Saved entries:
· · · · · · ·

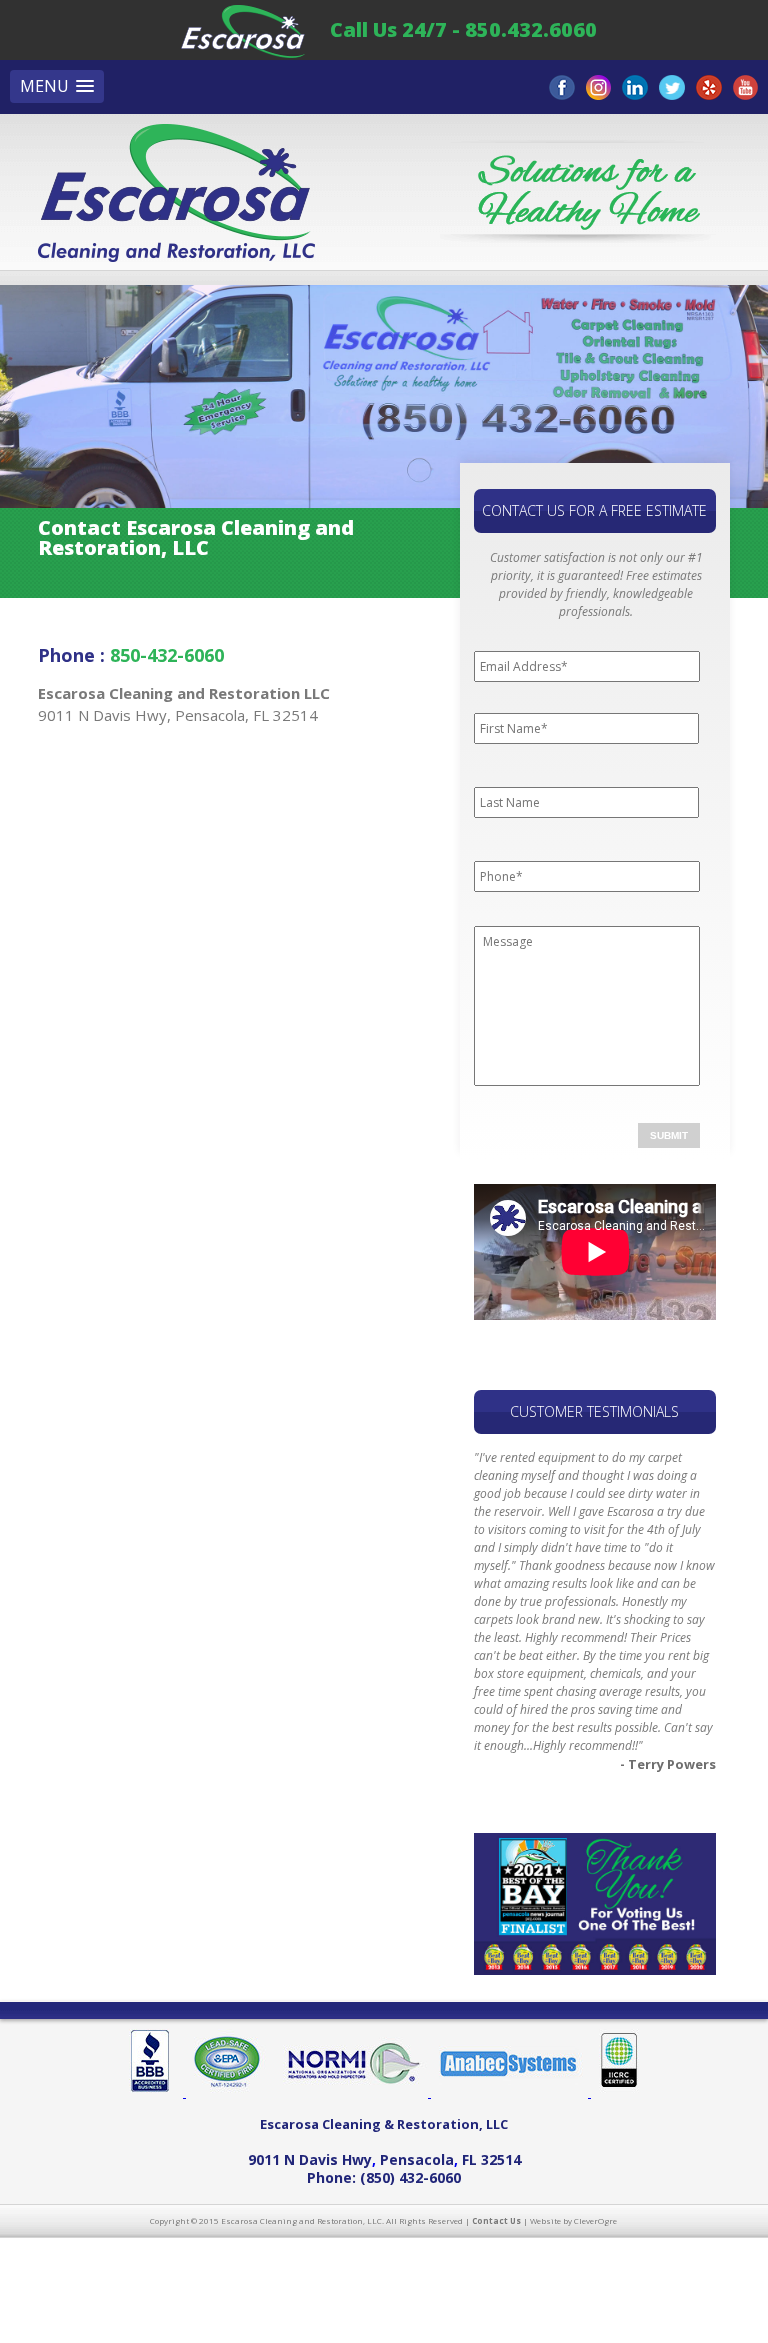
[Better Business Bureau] (157, 2093)
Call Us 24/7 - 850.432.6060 (463, 29)
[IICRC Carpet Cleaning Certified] (615, 2093)
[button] (57, 86)
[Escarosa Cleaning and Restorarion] (243, 29)
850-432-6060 (167, 655)
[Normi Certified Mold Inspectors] (353, 2093)
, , (384, 2159)
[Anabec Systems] (511, 2093)
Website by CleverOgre (573, 2220)
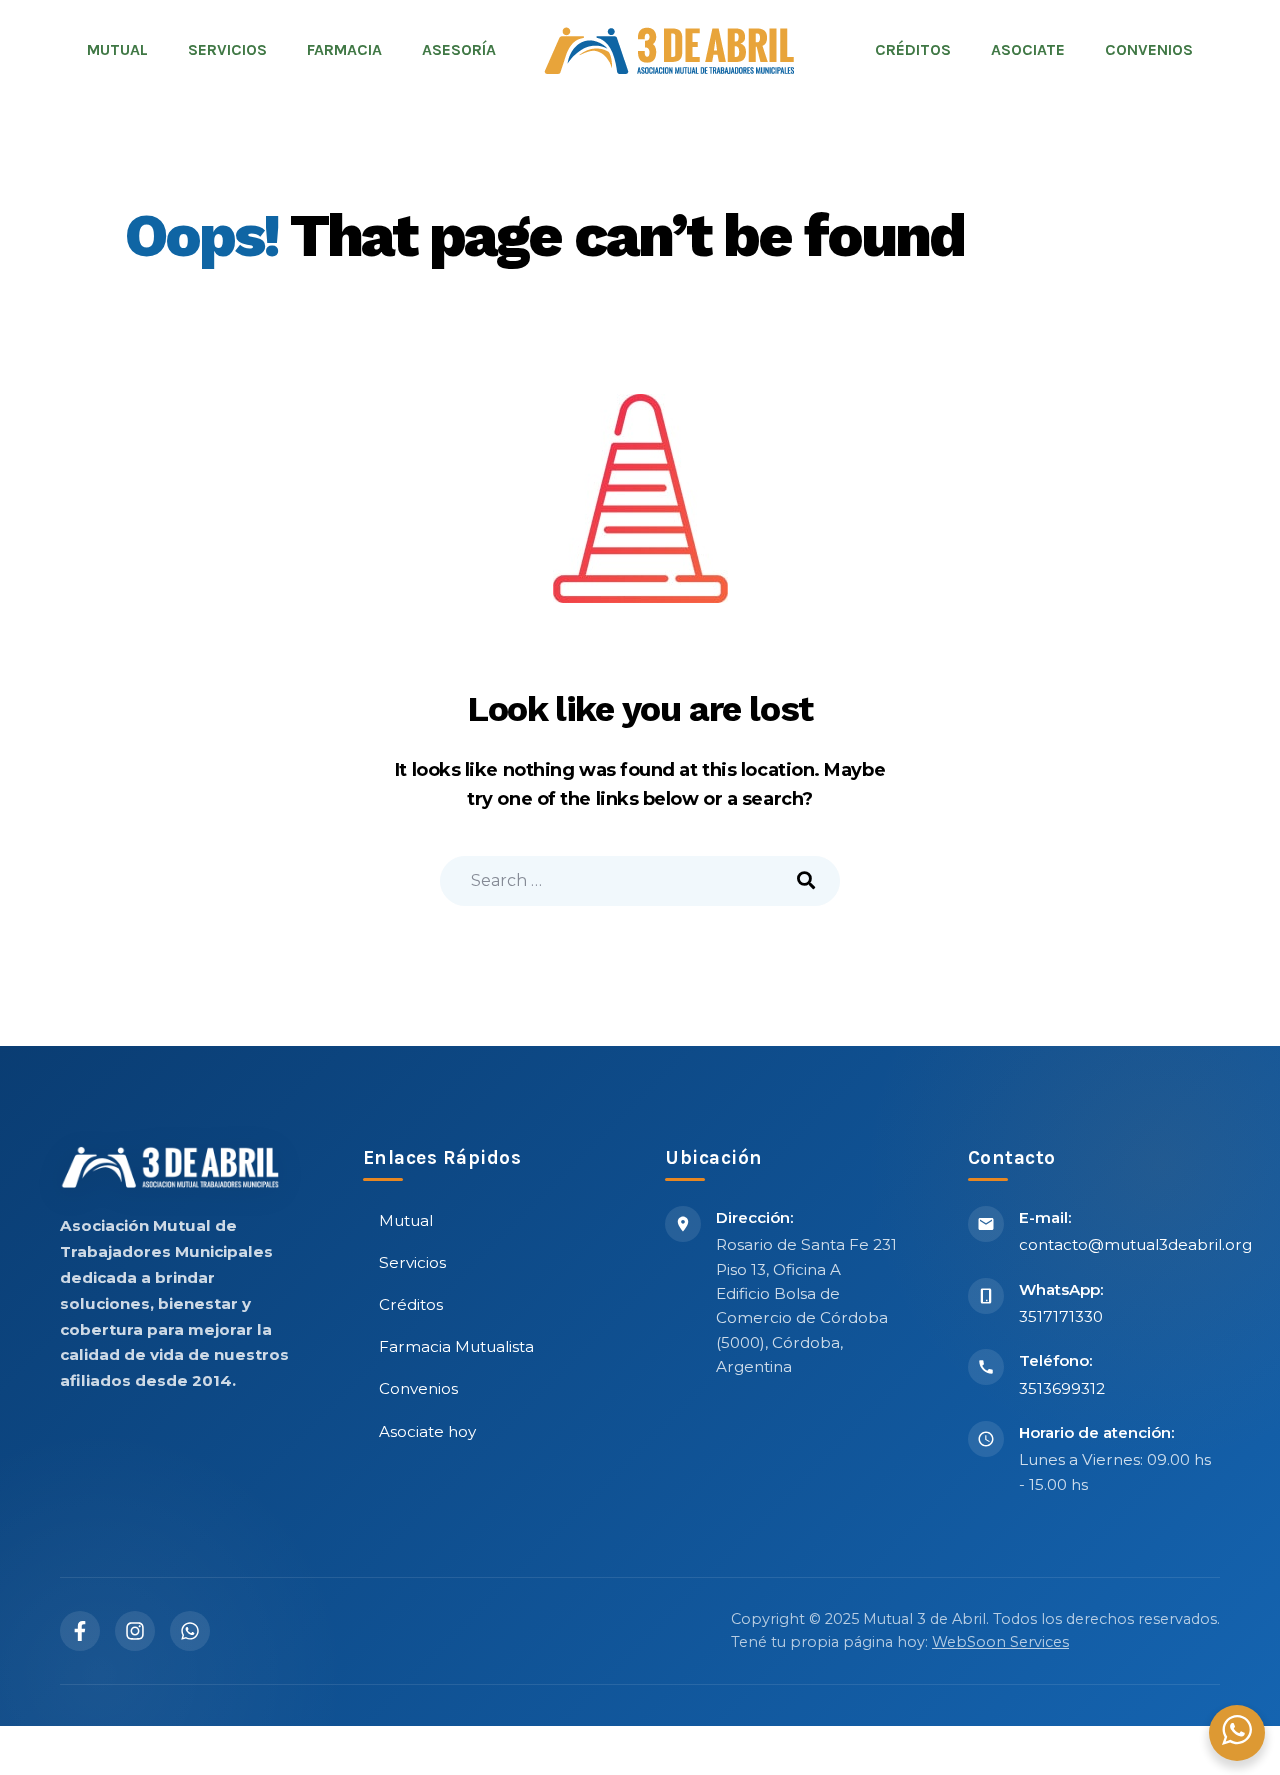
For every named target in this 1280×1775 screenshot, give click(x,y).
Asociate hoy (427, 1431)
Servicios (412, 1262)
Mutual (406, 1220)
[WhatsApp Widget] (1237, 1730)
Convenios (418, 1388)
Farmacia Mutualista (456, 1346)
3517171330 (1061, 1316)
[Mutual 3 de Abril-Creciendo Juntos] (669, 50)
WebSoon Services (1000, 1642)
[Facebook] (80, 1631)
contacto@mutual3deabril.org (1135, 1244)
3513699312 (1062, 1388)
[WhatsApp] (190, 1631)
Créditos (411, 1304)
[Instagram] (135, 1631)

· · · · · · ·

#### Task:
Search the entries above for the word "Cleaning" and copy each line where it appears.

#### Solution to this task:
[IICRC Carpet Cleaning Certified] (615, 2093)
[Escarosa Cleaning and Restorarion] (243, 29)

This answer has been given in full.